“Noon” did not always refer to the middle of the day, as we always understand it now to mean.
It formerly meant three o’clock. That is, in the Roman system of reckoning, the day began at sunrise, or six o’clock, as the average time of sunrise.
The principal meal of the day, dinner, was served at the ninth hour, “nova hora”, from sunrise, which would be at three o’clock in our present reckoning. Certain ecclesiastical services held at the ninth hour in Christian churches were also called nona hora, a term corrupted to nones in English usage.
This latter term, nones, became not only the name of the services held at the ninth hour (subsequently observed earlier in the day), but also the name of the dinner hour. The spelling later became altered to “noon.” “Noon”, that is, three o’clock, continued to be the dinner hour in England and France until the fourteenth century.
“Morning,” which is matin in French, was thus understood to extend from sunrise until three o’clock. The noon meals in most of the baronial halls of the period were bountiful, and the lords of the manors usually had guests whom they delighted to entertain for an hour or two before dinner.
Therefore, strolling troubadours, jongleurs, jugglers, and other entertainers were careful to plan their journeys so as to arrive in ample time to delight the lord and his guests with their tricks and accomplishments before they sat at table, sometimes during the meal as well.
Such a show, thus held in the “morning” of that period, was known as a matinee.
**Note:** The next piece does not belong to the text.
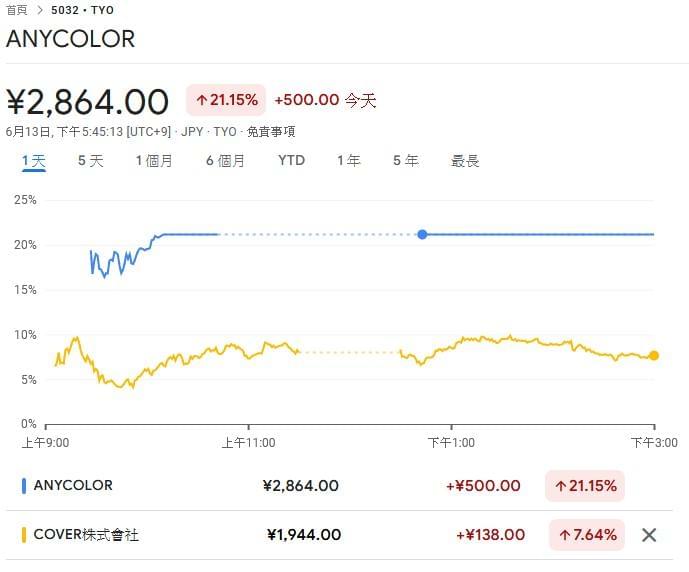Click the yellow COVER legend color bar
Screen dimensions: 689x572
[24, 535]
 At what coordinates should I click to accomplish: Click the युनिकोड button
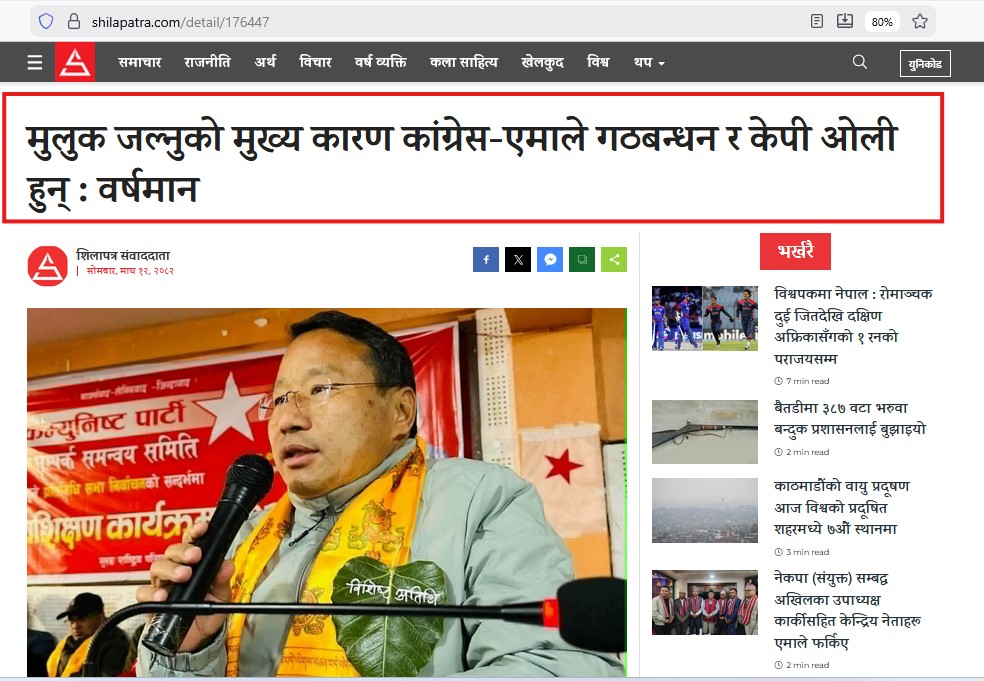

When customs decreed that dinner should be served at six o’clock and that “noon,” no longer either the ninth hour or the dinner hour, should denote midday, social usage still permitted “morning” to embrace all the period before dinner.
This usage is still reflected in the names “morning coat” and “morning dress.”
The term matinee is a similar holdover, but is usually still applied to a show or entertainment that begins before three o’clock.